2020/10/25

Cultura, pandemia, gangrena e drinks de fim da tarde



Haverá dúvidas de que a “cultura” é mansa? 

Mesmo depois de tantas “flight cases” plantadas no Terreiro do Paço e na CM do Porto, projecções coloridas em edifícios, e outros protestos murchos, a "cultura" continua em processo de gangrena. As restrições às actividades culturais trazem consequências dramáticas, mas em Portimão parece que estamos noutro planeta. Que diferença para as salas fechadas ou a meia haste que por aí vamos vendo.



Não pretendo aqui fazer uma análise do sector da cultura em Portugal nem estou habilitado para o fazer. Pretendo apenas chamar a atenção para umas tantas incoerências e, sobretudo, para a passividade inacreditável com que o sector da cultura, certamente inebriado pelos drinks de fim de tarde, assiste à crise que se instalou. Com olhar bovino, como o de quem aguarda a vez para entrar no matadouro. 

O sector cultural, face ao valor previsto para a cultura, limita-se a largar, com ar enfadado, uns bitaites e umas queixinhas avulsas nas redes sociais e em entrevistas mais ou menos folclóricas.

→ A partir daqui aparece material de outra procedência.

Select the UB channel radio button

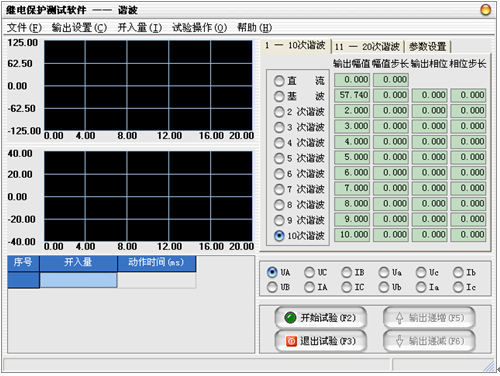point(272,287)
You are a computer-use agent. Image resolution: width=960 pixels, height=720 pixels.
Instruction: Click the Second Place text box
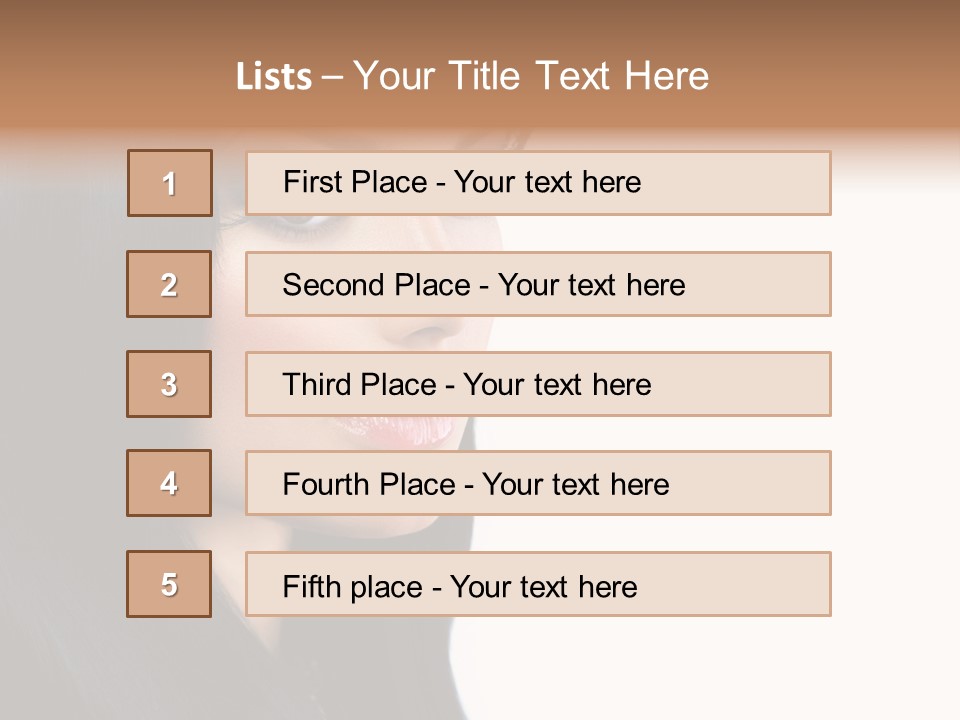click(x=538, y=284)
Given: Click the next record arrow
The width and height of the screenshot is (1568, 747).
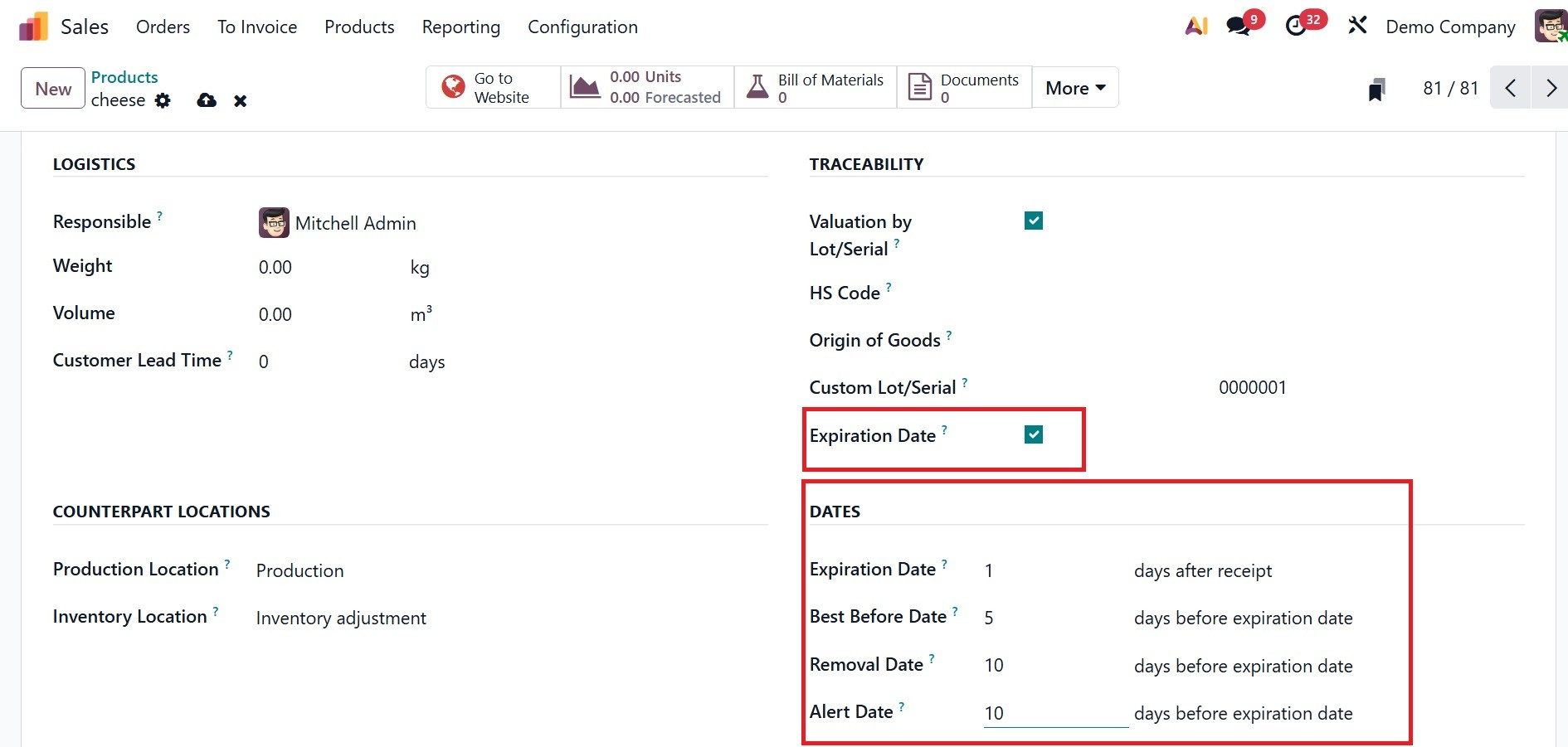Looking at the screenshot, I should (1550, 88).
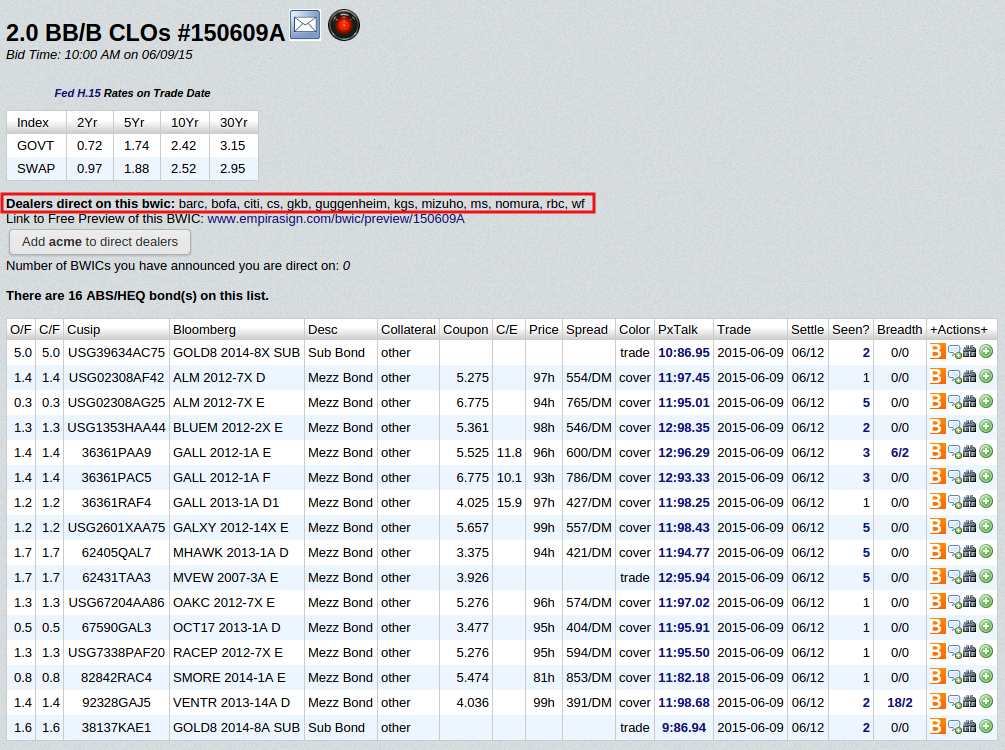
Task: Click Breadth value 6/2 for GALL 2012-1A E
Action: point(900,453)
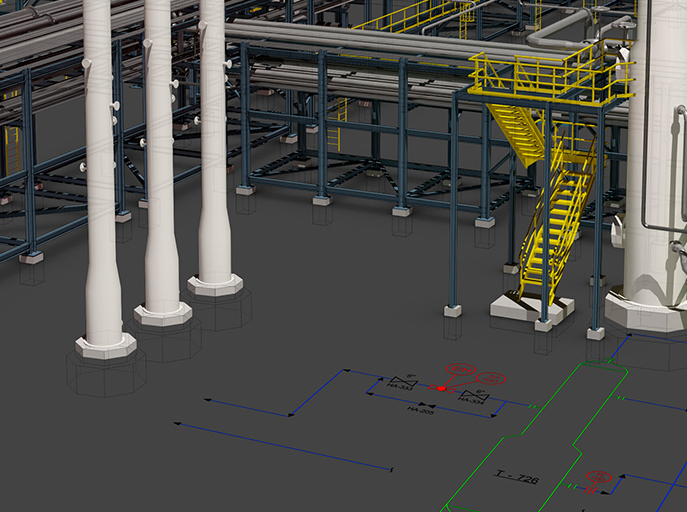Select the third white column
This screenshot has height=512, width=687.
[213, 150]
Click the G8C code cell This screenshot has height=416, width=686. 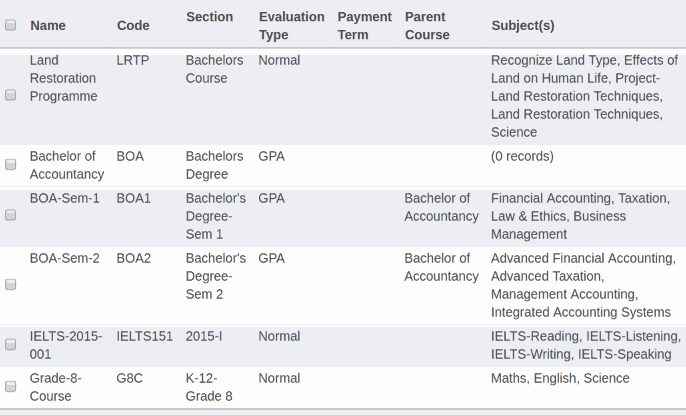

Não há qualquer organização, não se ouviu uma palavra  dos agentes culturais quanto a um projecto de recuperação deste sector, nem uma ideia para aplicações dos fundos estruturais que aí vêm. Nada. Os portugueses, por seu lado — povo que saca também, sem perceber o que está a fazer, o revólver quando ouve falar em cultura —  aceitam, sem problema de maior, que fechem salas de espectáculo, acabem festivais, produtoras, editoras, que continuem a sair dezenas e dezenas de jovens das escolas de artes, músicos, actores, técnicos, sem que exista perspectiva de trabalho no imediato e sem que existam possibilidades de exercerem as profissões que escolheram no futuro. Não há maneira de os acolher e, no futuro, vai ser pior. Mas eles continuam a sair das escolas. Imagino que, por este andar, os únicos locais onde poderão encontrar trabalho daqui a uns tempos seja nas igrejas... 

É que, aposto, os portugueses serão sensíveis a um outro tipo de reivindicações e o nível da gestão pública que temos não dá para mais. Há dias, a propósito da "crise" em Fátima, o líder parlamentar do PSD, um deputado chamado Adão Silva, e os deputados "sociais-democratas" eleitos por Santarém, vieram reivindicar "apoios sociais e fiscais," chamando a atenção para o facto de a região ter sido atingida pelas consequências económicas da pandemia e exigindo medidas “no âmbito dos impostos, nos apoios vários às empresas e do ponto de vista social”. Em causa está o OE 2021 e mesmo os fundos estruturais. O que os deputados em questão estão a reivindicar é um subsídio a uma crença religiosa, pago, directa ou indirectamente, por todos os contribuintes, acreditem ou não nessa crença. E estamos com sorte por não terem sugerido a obrigação de cada português ir passar o fim de semana a um hotel em Fátima. O que está em causa aqui não é a reivindicação em si. Fazem pela vida. O que aqui parece bizarro é que os deputados se sintam legitimados a fazê-la, enquanto outros sectores, de importância vital e muito mais abrangente para o país o não façam. Como o sector da cultura, por exemplo.

O que se vai vendo no que respeita a este sector é um escândalo. Sem resposta. Os milhões chovem só para um lado, sem que ninguém se indigne com o assunto. As televisões, por exemplo, receberam balúrdios à pala da pandemia. Deveriam ter sido obrigadas a reprogramar as suas grelhas com música, teatro, dança, circo, etc., português. Mas que raio de ideia de cultura tem o Governo? O que é que o PM e o PR vêem para além do namoro aos "artistas" que lhe trazem votos? Conseguirão ter uma ideia de cultura para além do barulho das luzes e dos vapores dos drinks? Se têm, não se vê.

No que diz respeito à cultura, estamos em plena era da pedra lascada. Agora disfarçada com eventos e entretenimento. Anda tudo a dormir. Estou em crer que é a própria “cultura“ que não se leva a sério e não acredita em si. Venham mais umas corridinhas de carrinhos e motinhas!!